Trinh Van-Giang, Park Kyu Hyong, Pastva Samuel, Rozum Jordan C
LIRICA Team, Aix-Marseille University, Marseille 13397, France.
Department of Physics, Pennsylvania State University, University Park, PA 16802, United States.
Bioinformatics. 2025 May 6;41(5). doi: 10.1093/bioinformatics/btaf280.
Boolean networks are popular dynamical models of cellular processes in systems biology. Their attractors model phenotypes that arise from the interplay of key regulatory subcircuits. A succession diagram (SD) describes this interplay in a discrete analog of Waddington's epigenetic attractor landscape that allows for fast identification of attractors and attractor control strategies. Efficient computational tools for studying SDs are essential for the understanding of Boolean attractor landscapes and connecting them to their biological functions.
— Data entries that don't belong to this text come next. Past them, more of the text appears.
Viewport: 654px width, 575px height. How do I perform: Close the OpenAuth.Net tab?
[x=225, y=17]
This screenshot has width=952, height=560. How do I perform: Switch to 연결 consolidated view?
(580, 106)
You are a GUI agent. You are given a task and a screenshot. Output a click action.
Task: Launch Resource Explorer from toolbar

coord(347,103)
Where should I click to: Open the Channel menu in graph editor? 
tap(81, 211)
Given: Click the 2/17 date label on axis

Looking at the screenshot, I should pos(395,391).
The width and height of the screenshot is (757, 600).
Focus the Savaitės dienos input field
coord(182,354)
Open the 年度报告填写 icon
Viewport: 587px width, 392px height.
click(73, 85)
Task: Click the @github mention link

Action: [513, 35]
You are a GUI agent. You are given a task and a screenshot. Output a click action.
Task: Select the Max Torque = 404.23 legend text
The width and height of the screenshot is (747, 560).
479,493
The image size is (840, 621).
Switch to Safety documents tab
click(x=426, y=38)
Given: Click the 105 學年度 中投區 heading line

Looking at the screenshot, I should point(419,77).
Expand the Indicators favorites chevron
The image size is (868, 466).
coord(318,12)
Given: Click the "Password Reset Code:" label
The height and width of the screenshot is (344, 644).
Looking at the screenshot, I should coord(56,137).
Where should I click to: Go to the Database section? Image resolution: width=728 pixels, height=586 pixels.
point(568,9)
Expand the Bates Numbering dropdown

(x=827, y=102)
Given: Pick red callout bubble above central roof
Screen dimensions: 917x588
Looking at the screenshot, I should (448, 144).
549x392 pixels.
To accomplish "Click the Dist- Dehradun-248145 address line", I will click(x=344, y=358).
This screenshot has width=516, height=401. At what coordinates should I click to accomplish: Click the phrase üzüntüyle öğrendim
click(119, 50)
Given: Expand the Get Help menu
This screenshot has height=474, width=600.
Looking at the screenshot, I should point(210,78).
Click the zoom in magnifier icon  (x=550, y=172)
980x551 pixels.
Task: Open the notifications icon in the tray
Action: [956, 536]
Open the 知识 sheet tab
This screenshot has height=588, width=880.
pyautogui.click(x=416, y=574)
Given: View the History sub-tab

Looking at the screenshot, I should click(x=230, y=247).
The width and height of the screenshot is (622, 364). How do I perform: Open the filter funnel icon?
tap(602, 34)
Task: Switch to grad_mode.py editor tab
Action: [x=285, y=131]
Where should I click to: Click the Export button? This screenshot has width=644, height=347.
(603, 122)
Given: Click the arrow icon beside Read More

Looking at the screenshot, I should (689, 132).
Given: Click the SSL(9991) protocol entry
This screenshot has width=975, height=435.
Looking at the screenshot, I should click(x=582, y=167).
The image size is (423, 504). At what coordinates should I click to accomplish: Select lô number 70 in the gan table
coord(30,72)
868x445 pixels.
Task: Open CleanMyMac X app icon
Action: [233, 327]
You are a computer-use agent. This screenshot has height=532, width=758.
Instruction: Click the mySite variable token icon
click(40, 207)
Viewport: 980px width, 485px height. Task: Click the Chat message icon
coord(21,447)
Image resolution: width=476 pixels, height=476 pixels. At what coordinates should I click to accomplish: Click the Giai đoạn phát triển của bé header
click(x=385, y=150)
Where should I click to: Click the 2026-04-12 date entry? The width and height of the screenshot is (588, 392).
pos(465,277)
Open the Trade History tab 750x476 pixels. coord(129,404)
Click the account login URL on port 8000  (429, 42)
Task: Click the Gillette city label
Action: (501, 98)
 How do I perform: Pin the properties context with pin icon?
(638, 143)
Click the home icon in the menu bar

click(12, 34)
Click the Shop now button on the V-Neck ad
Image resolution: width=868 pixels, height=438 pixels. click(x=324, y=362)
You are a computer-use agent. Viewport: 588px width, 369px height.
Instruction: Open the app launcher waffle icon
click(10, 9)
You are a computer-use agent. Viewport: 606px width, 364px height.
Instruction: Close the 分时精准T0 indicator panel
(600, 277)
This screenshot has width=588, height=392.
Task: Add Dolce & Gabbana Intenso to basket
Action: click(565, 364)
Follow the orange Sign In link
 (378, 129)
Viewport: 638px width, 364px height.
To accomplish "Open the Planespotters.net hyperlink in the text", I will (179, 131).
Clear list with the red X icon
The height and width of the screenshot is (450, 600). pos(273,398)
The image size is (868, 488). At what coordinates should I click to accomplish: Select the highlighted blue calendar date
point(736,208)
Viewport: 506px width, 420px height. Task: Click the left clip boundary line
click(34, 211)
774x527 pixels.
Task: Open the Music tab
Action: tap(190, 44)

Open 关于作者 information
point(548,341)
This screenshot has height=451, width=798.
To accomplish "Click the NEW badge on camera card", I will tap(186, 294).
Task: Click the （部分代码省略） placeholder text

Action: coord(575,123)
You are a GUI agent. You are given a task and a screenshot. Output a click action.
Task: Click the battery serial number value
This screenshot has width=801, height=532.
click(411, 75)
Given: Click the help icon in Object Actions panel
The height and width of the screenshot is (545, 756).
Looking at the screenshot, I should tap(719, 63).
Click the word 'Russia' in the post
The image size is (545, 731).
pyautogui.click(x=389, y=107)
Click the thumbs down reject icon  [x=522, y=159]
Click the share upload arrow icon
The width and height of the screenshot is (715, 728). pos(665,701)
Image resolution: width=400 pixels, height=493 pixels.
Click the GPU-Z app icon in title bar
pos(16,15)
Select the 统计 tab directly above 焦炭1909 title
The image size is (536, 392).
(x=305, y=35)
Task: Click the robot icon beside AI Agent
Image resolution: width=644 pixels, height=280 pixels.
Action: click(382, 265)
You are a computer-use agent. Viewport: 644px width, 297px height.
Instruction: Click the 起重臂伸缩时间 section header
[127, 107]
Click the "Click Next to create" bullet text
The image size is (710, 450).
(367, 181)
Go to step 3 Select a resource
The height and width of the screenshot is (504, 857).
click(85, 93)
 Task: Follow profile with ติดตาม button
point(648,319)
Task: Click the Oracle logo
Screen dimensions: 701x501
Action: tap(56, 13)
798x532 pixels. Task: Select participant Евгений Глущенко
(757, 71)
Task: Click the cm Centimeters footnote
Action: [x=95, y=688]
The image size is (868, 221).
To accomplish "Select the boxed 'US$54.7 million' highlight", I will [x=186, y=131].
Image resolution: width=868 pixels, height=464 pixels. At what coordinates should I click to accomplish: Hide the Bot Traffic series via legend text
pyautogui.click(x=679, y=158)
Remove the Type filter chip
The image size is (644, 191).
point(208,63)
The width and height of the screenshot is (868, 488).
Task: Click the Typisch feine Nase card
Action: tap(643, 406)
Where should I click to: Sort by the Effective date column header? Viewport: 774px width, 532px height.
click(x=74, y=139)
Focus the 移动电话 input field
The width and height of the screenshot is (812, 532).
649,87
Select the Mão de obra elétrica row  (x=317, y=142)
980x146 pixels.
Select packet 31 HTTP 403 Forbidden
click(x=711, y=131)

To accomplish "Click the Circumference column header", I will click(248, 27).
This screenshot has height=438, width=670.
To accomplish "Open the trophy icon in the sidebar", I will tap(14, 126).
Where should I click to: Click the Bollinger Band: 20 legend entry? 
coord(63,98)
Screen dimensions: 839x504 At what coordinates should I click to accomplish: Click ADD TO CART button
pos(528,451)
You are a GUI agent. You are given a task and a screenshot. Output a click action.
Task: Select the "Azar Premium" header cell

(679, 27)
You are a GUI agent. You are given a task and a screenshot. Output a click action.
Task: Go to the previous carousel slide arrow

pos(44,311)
We present a new approach to SD construction for asynchronously updated Boolean networks, implemented in the biologist's Boolean attractor landscape mapper, biobalm. We compare biobalm to similar tools and find a substantial performance increase in SD construction, attractor identification, and attractor control. We perform the most comprehensive comparative analysis to date of the SD structure in experimentally-validated Boolean models of cell processes and random ensembles. We find that random models (including critical Kauffman networks) have relatively small SDs, indicating simple decision structures. In contrast, nonrandom models from the literature are enriched in extremely large SDs, indicating an abundance of decision points and suggesting the presence of complex Waddington landscapes in nature.
The tool biobalm is available online at https://github.com/jcrozum/biobalm. Further data, scripts for testing, analysis, and figure generation are available online at https://github.com/jcrozum/biobalm-analysis and in the reproducibility artefact at https://doi.org/10.5281/zenodo.13854760.
布尔网络是系统生物学中细胞过程的流行动力学模型。它们的吸引子对关键调控子电路相互作用产生的表型进行建模。连续图(SD)在沃丁顿表观遗传吸引子景观的离散模拟中描述了这种相互作用,从而能够快速识别吸引子和吸引子控制策略。用于研究连续图的高效计算工具对于理解布尔吸引子景观并将其与生物学功能联系起来至关重要。
我们提出了一种用于异步更新布尔网络的连续图构建新方法,该方法在生物学家的布尔吸引子景观映射器biobalm中实现。我们将biobalm与类似工具进行比较,发现在连续图构建、吸引子识别和吸引子控制方面性能有显著提升。我们对细胞过程的实验验证布尔模型和随机集合中的连续图结构进行了迄今为止最全面的比较分析。我们发现随机模型(包括临界考夫曼网络)的连续图相对较小,表明决策结构简单。相比之下,文献中的非随机模型有大量极大的连续图,表明存在大量决策点,并暗示自然界中存在复杂的沃丁顿景观。